In [ ]:

    
%%HTML
<style>
.container { width:100% } 
</style>

Simple Linear Regression with TensorFlow

We need to read our data from a csv file. The module csv offers a number of functions for reading and writing a csv file.



In [ ]:

    
import csv

The data we want to read is contained in the csv file 'cars.csv'. In this file, the first column has the miles per gallon, while the engine displacement is given in the third column. We convert miles per gallon into km per liter (1 mile = 1.60934 kilometres, 1 gallon = 3,78541 litres)) and cubic inches into liters (1 cubic inch = 0.0163871 litres).



In [ ]:

    
with open('cars.csv') as cars_file:
    reader       = csv.reader(cars_file, delimiter=',')
    line_count   = 0
    kpl          = []
    displacement = []
    for row in reader:
        if line_count != 0:  # skip header of file
            # miles per gallon is in first column 
            kpl         .append(float(row[0]) * 1.60934 / 3.78541) 
            # engine displacement is in third column
            displacement.append(float(row[2]) * 0.0163871)  
        line_count += 1
print(f'{line_count} lines read')

Now kpl is a list of floating point numbers specifying the fuel eficiency, while the list displacement contains the corresponding engine displacements measured in cubic inches.



In [ ]:

    
kpl[:5]

The fuel consumption is the inverse of the variable kpl. The variable lph gives the number of liters needed to drive 100 kilometres.



In [ ]:

    
lph = [ 100 / x for x in kpl]



In [ ]:

    
lph[:5]

Yes, these old American cars had a terrible fuel efficiency. But a look at the engine displacements gives us a clue about what is going on.



In [ ]:

    
displacement[:5]

The number of data pairs of the form $\langle x, y \rangle$ that we have read is stored in the variable m.



In [ ]:

    
m = len(displacement)
m

In order to be able to plot the fuel efficiency versus the engine displacement and we turn the lists displacement and lph into numpy arrays.



In [ ]:

    
import numpy             as np
import matplotlib.pyplot as plt
import seaborn           as sns



In [ ]:

    
X = np.array(displacement)
Y = np.array(lph)



In [ ]:

    
plt.figure(figsize=(12, 12))
sns.set(style='whitegrid')
plt.scatter(X, Y, c='b')
plt.xlabel('engine displacement in litres')
plt.ylabel('litre per 100 km')
plt.title('Fuel Consumption Versus Engine Displacement')

Next, we want to show how linear regression can be formulated as a minimization problem and how this minimization problem can be solved using TensorFlow.



In [ ]:

    
import tensorflow as tf

This example differs from our first example as this time the function that we want to minimize depends on a set of training data. Therefore, we have to define placeholders to insert our data into TensorFlow. We define a placeholder for the independent variable displacement and a placeholder for the dependent variable lph.

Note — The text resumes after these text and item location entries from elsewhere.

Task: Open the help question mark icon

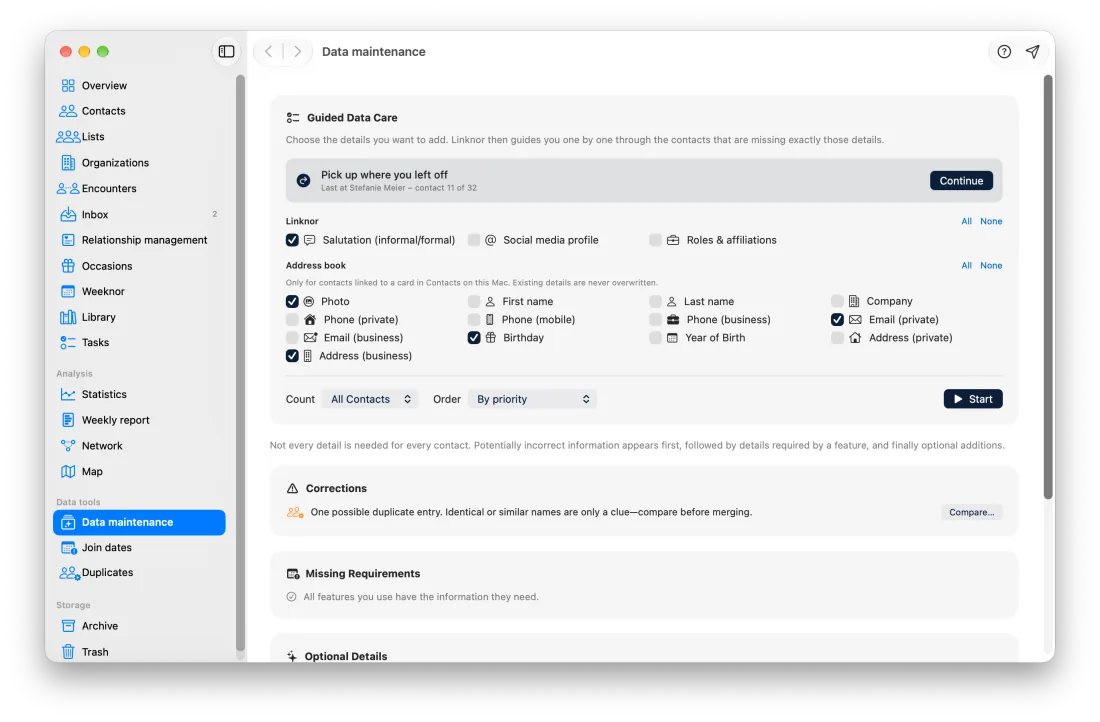Action: point(1004,51)
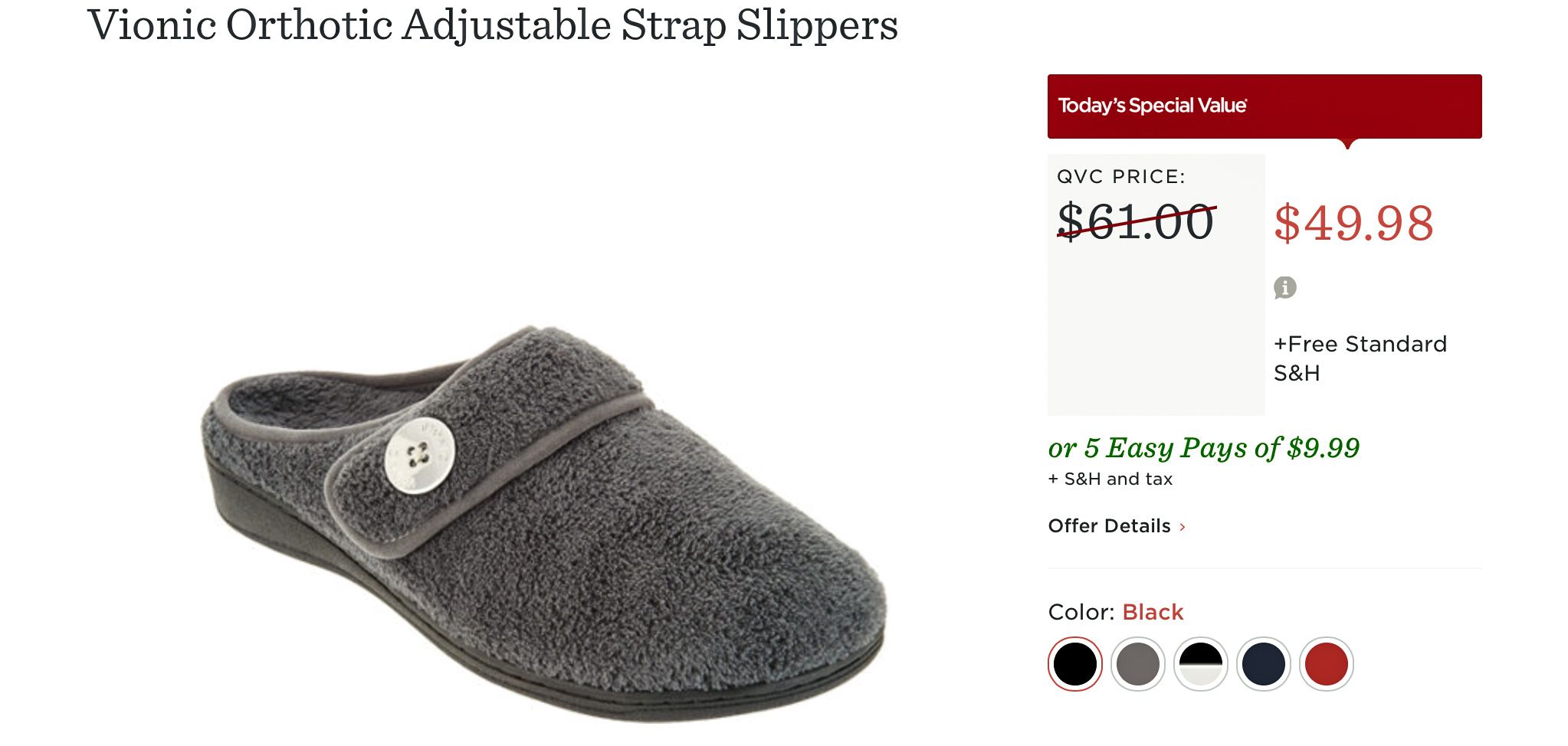
Task: Click the price info icon
Action: (x=1284, y=288)
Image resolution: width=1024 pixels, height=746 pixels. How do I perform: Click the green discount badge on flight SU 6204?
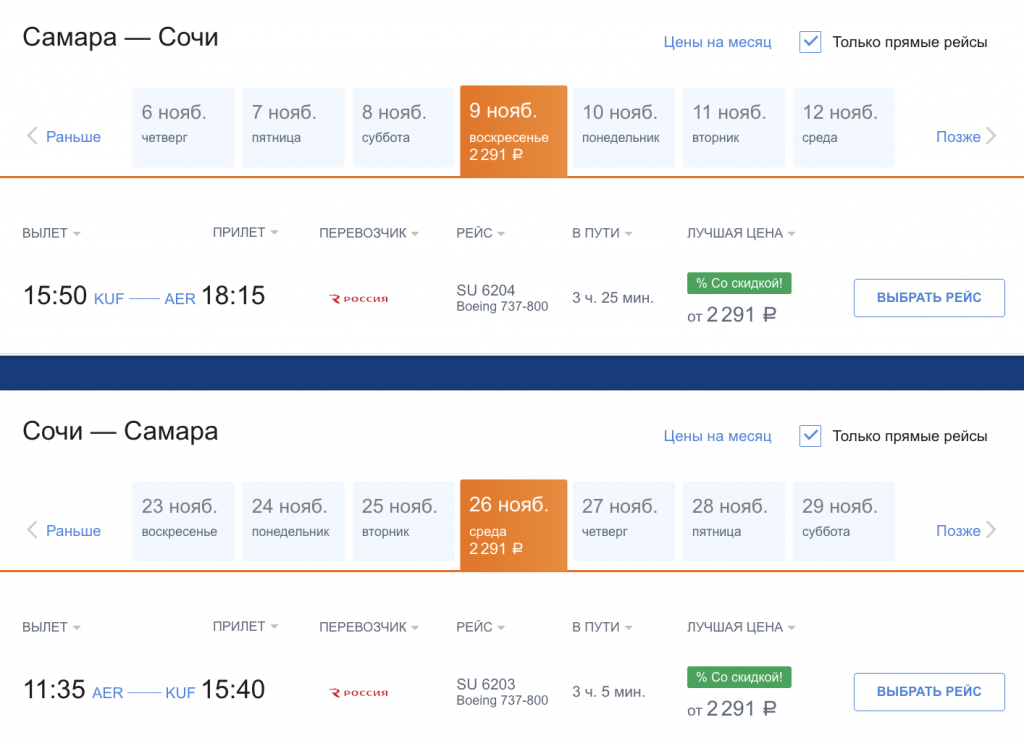pyautogui.click(x=740, y=284)
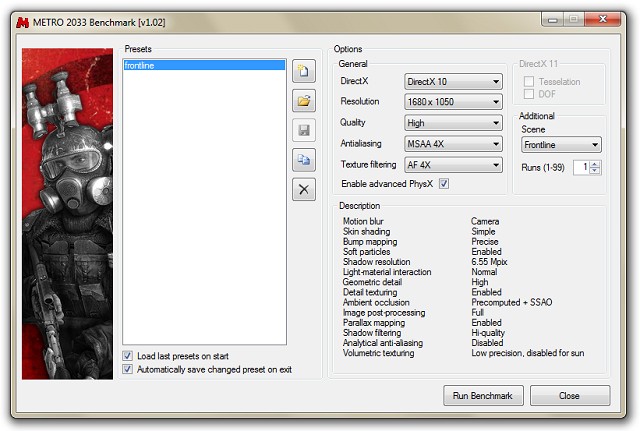Delete preset with the X icon
Screen dimensions: 640x431
[304, 189]
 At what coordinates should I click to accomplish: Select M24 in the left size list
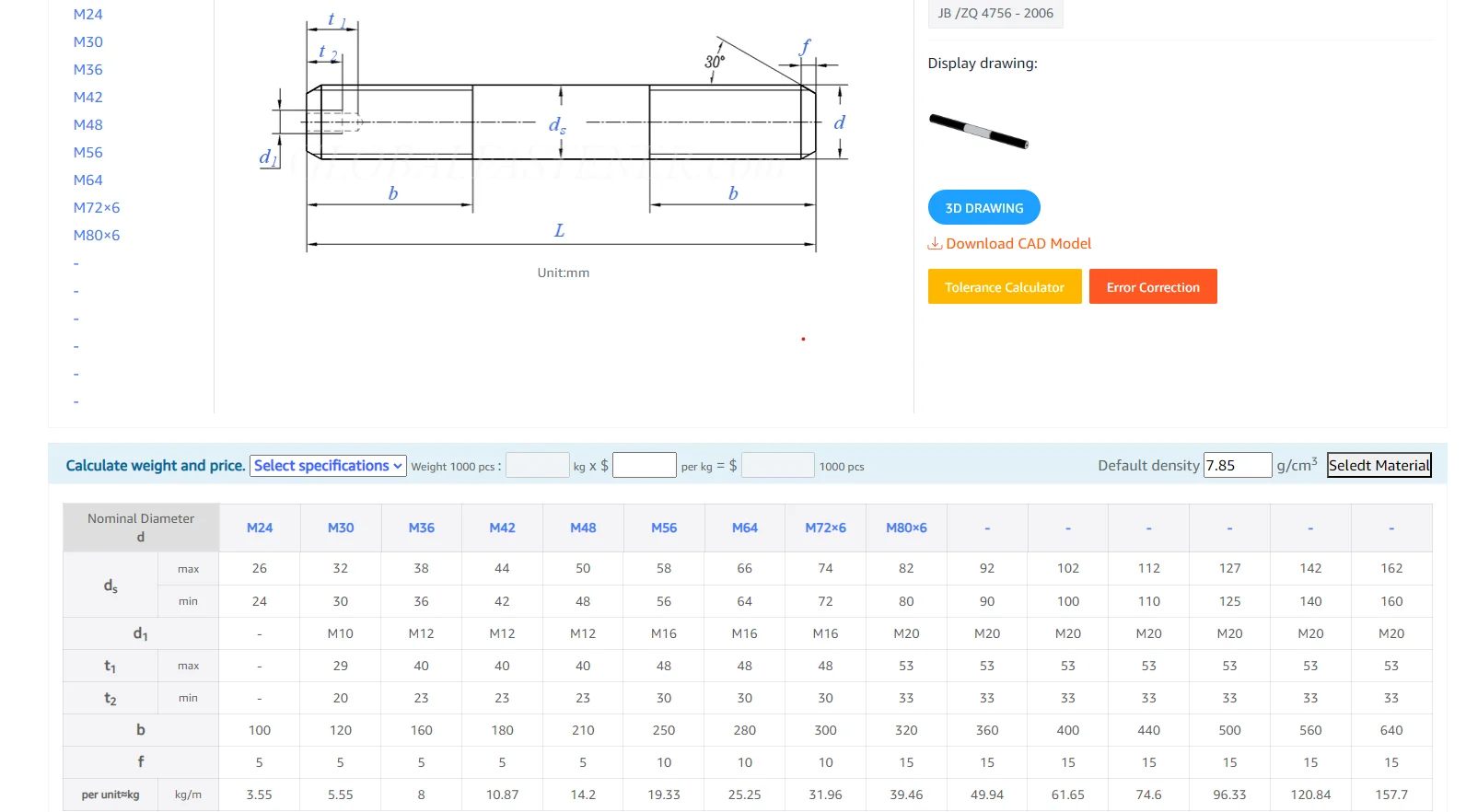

As we do not want to hardwire the number of examples, we set the shape of these placeholders to None.



In [ ]:

    
X_ph = tf.placeholder(tf.float32, shape=(None,))
Y_ph = tf.placeholder(tf.float32, shape=(None,))

We have a linear model to predict the fuel consumption from the displacement. This linear model is as follows: $$ Y = \vartheta \cdot X $$ Here $X$ is the engine displacement, while $Y$ is the fuel consumption. Note that this linear model does not include a bias. The reason is that this bias should be $0$ as a car without an engine won't use any fuel.

A first guess for $\vartheta$ would be the average fuel consumption divided by the average engine displacement:



In [ ]:

    
theta_initial = np.mean(Y) / np.mean(X)
theta_initial

$\vartheta$ is the variable that we want to find. Hence we declare it as a TensorFlow Variable.



In [ ]:

    
ϑ = tf.Variable(theta_initial, dtype=tf.float32)

The loss function is defined as the sum of the squares of the errors. In order to normalize the loss, we divide it by the number of training examples $m$. $$ \texttt{loss} := \frac{1}{m} \cdot \sum\limits_{i=1}^m \bigl(\vartheta \cdot x_i - y_i\bigr)^2 $$ Here $x_i$ is the engine displacement of the $i$-th training example, while $y_i$ is the fuel consumption of this training example. Our goal is to determine the value of $\vartheta$ that mimimizes this loss function.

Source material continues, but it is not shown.